__What you will do__:
#1 Copy the article on cult clubs word for word, from "The Canaries’ ground" to "disaster in 1958.".
#2 According to the article on cult clubs, in what year did Clapton become the first English club to play outside the UK?
#3 Rewrite the paragraph of the article on cult clubs that begins "The Canaries’ ground is another time warp" in a shorter form, keeping its main facts.

Taking the contrarian view – the cult clubs that defy the odds
Posted on August 18, 2014
There are successful clubs, monied clubs, ambitious clubs and those that are always down on their luck. But there are also clubs that have some cachet because of their name. Some are, relatively speaking, well supported considering their status. And there’s those that have enjoyed better days, moments when they have been in the sun, won trophies and been at the top of the game.
In non-league football, there’s been a lot of teams that have fallen [dramatically] from grace, but often this has inspired great loyalty among their fans. It’s not exclusive to non-league football. Cult clubs in the Football League include Accrington Stanley and Crewe Alexandra, mostly because of their names. And in continental Europe, teams like St.Pauli of Hamburg, Genoa, Dukla Prague and Frem Copenhagen have loyal and passionate followings that sometimes exceed their status.
Here’s some of the clubs that can be classed, for one reason or another, as “cult clubs” in English non-league football:
Their ground, the Old Spotted Dog, has legendary status, but its future is uncertain and it has certainly enjoyed better times. The club, which won the FA Amateur Cup five times (1907, 1909, 1915, 1924, 1925), now plays in the humble surroundings of the Essex Senior League, but they have a following that is noisy, raucous and very fond of leaving stickers around London Underground stations. Clapton was the first English club to play outside the UK – in 1890.
The Canaries’ ground is another time warp and is steeped in controversy as the ongoing battle with their landlords continues. Hitchin are unique in that their forerunner played in the very first FA Cup. The club is also consistently supported and was the home of Britain’s first football museum. Their fans are incredibly loyal and patient – away support down the years has been remarkable.
One of the most successful amateur teams ever – winning the FA Amateur Cup 10 times including three triumphs in the 1950s. Currently in Northern League Division One, they wear very distinctive two-blue halved shirts. One notable item from their history tells you how good they were in the 1950s – they lent Manchester United some players after the Munich air disaster in 1958.

__Record excerpts__:
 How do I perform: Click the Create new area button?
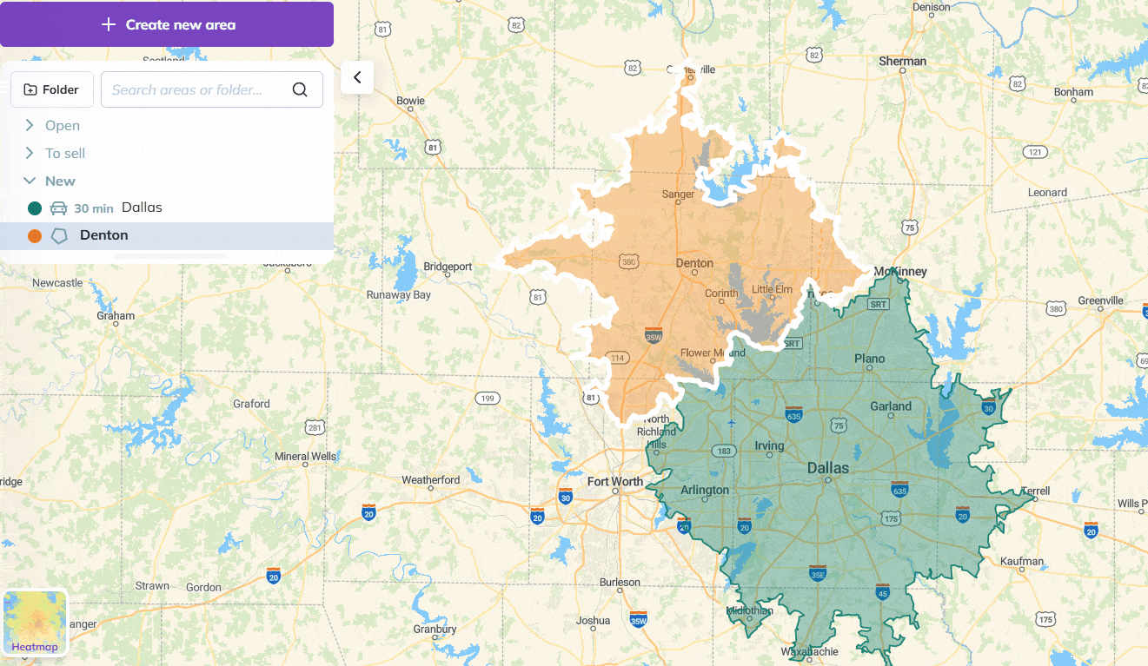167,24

==

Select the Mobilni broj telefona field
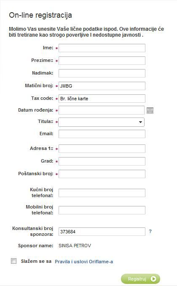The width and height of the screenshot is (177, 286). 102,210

__Solutions by task__:
#1
The Canaries’ ground is another time warp and is steeped in controversy as the ongoing battle with their landlords continues. Hitchin are unique in that their forerunner played in the very first FA Cup. The club is also consistently supported and was the home of Britain’s first football museum. Their fans are incredibly loyal and patient – away support down the years has been remarkable.
One of the most successful amateur teams ever – winning the FA Amateur Cup 10 times including three triumphs in the 1950s. Currently in Northern League Division One, they wear very distinctive two-blue halved shirts. One notable item from their history tells you how good they were in the 1950s – they lent Manchester United some players after the Munich air disaster in 1958.

#2 In 1890.

#3 The Canaries’ ground is a time warp caught up in an ongoing battle with their landlords. Hitchin’s forerunner played in the very first FA Cup. The club is consistently supported and was home to Britain’s first football museum. Its fans are loyal and patient, and their away support has been remarkable.